By a Newsnet reporter
Both BBC Scotland and Scottish Labour leader Johann Lamont have re-ignited the row over comments made by the Irish European Minister on the status and process of an independent Scotland’s position in the European Union.
Yesterday at First Minister’s Questions, Ms Lamont claimed Lucinda Creighton had been “bombarded with abuse” after the Irish Minister had given an interview to a BBC Scotland reporter.
The Scottish Labour leader also claimed the SNP had made a “hysterical response alleging the comments from Ms Creighton had been “misconstrued”.
Last week, responding to a question from BBC Scotland reporter Raymond Buchanan on the EU status of an independent Scotland, the Irish Minister was heard to say that “Scotland would have to apply for membership” and that “there would be an application and a negotiation process”.
In a later BBC broadcast Mr Buchanan told Radio Scotland listeners that the opinion of the Scottish government that “EU membership would be automatic although there would need to be some negotiations” was “not the view held by Ireland’s Europe Minister”.
Speaking in the chamber yesterday, Ms Lamont said: “When the BBC reported Lucinda Creighton’s comments they were accused by the SNP of misconstruing what she said.”
Calling for “a degree of honesty” the Scottish Labour leader said that people giving “accurate facts” had been “pilloried by the cybernats”.
She added: “What does it say about Scotland, when the Minister of a foreign country is bombarded with abuse for telling the truth and news organisations from the Scotsman to the Herald to the BBC are traduced for reporting facts that turn out to be true.”
However, as reported exclusively by Newsnet Scotland last Sunday, the claims that her words had been misrepresented were made, not by the SNP as claimed by Johann Lamont, but by the Irish Minister herself.
Following a request for clarification from Newsnet Scotland and others including the Deputy First Minister, Ms Creighton claimed her comments had been “misconstrued or perhaps manipulated by some quarters” that they had been “spun” and “seem to have been presented or taken out of context.”
The Irish politician told Newsnet Scotland: “I was asked about the future of negotiations with the EU in the event that Scotland votes for independence. I thought that my reply was largely in line with that of the Scottish Government. I certainly did not at any stage suggest that Scotland could, should or would be thrown out of the EU. Scottish people are citizens of Europe.”
Ms Creighton also expressed agreement with the Scottish government’s view, that a simplified process would follow the period between a Yes vote and independence that would see Scotland’s EU membership continuing, saying “I think that sums up the situation quite well.”
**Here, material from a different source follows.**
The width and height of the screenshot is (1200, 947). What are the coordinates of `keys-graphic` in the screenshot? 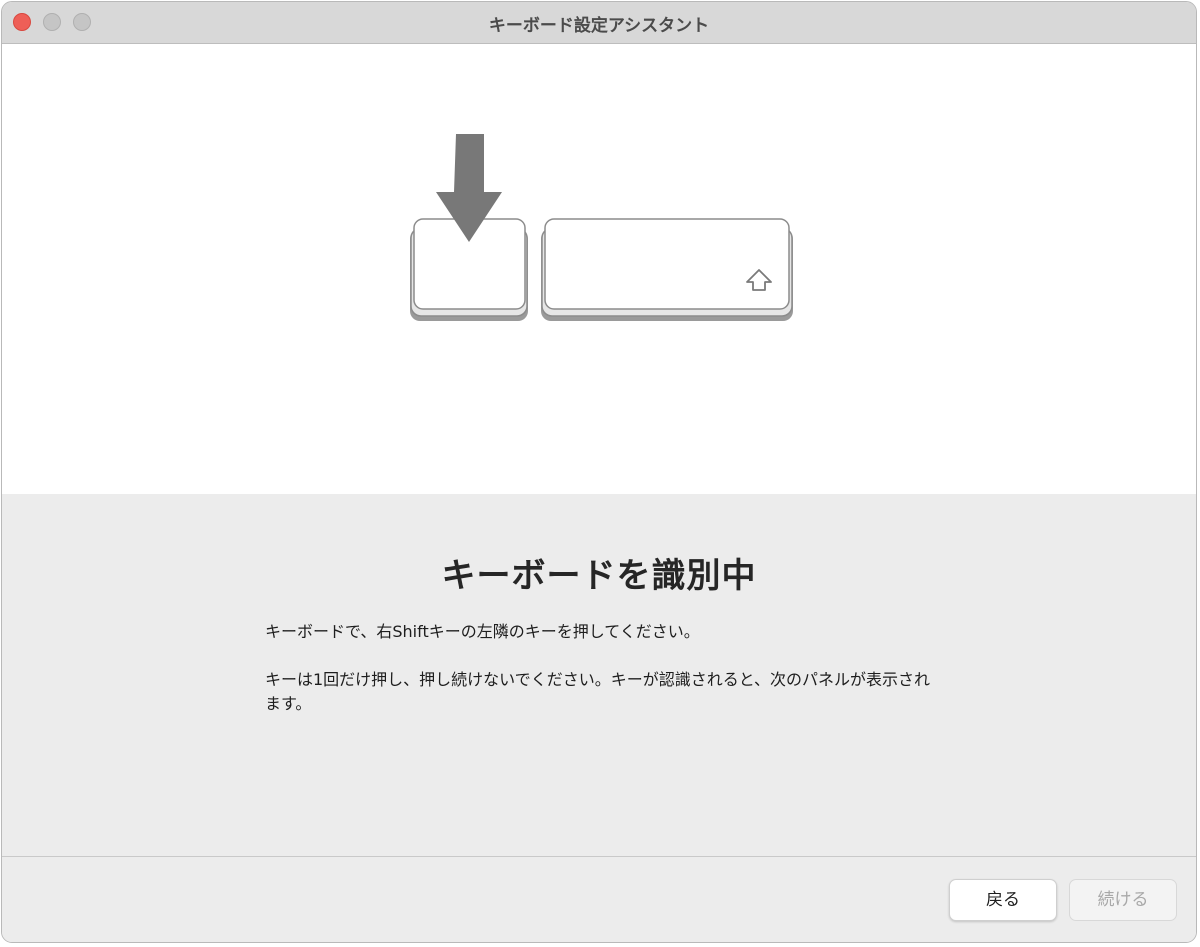 It's located at (602, 228).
The claims by Johann Lamont follow reluctance on the part of BBC Scotland to report Ms Creighton’s clarification remarks. Despite Newsnet Scotland and the Deputy First Minister publishing the Irish Minister’s clarification statements, the broadcaster has refused to carry the news.
Yesterday on Reporting Scotland, BBC reporter Glenn Campbell, despite Ms Creighton’s very clear follow up statements, said only that she “seemed to accept an application could be completed within the SNP’s timetable for independence by May 2016”.
However, the Irish Minister very explicitly said that she believed that the SNP’s position, that they would negotiate conditions after independence from within, as a continuing member, summed up the situation quite well:
She added: “I did go on to say that a newly independent Scotland would be welcome as an EU partner (and I think that applies to all EU member states including Ireland). My understanding is that the Scottish Government has already committed to a negotiation with the EU between 2014 and 2016, if you vote for independence in 2014.
“If my interview suggested something other than that, this was not my intention.”
The reluctance of BBC Scotland to acknowledge and report in full Ms Creighton’s clarification comments is sure to increase concern over the willingness of the broadcaster to report key areas of the independence referendum in a balanced manner.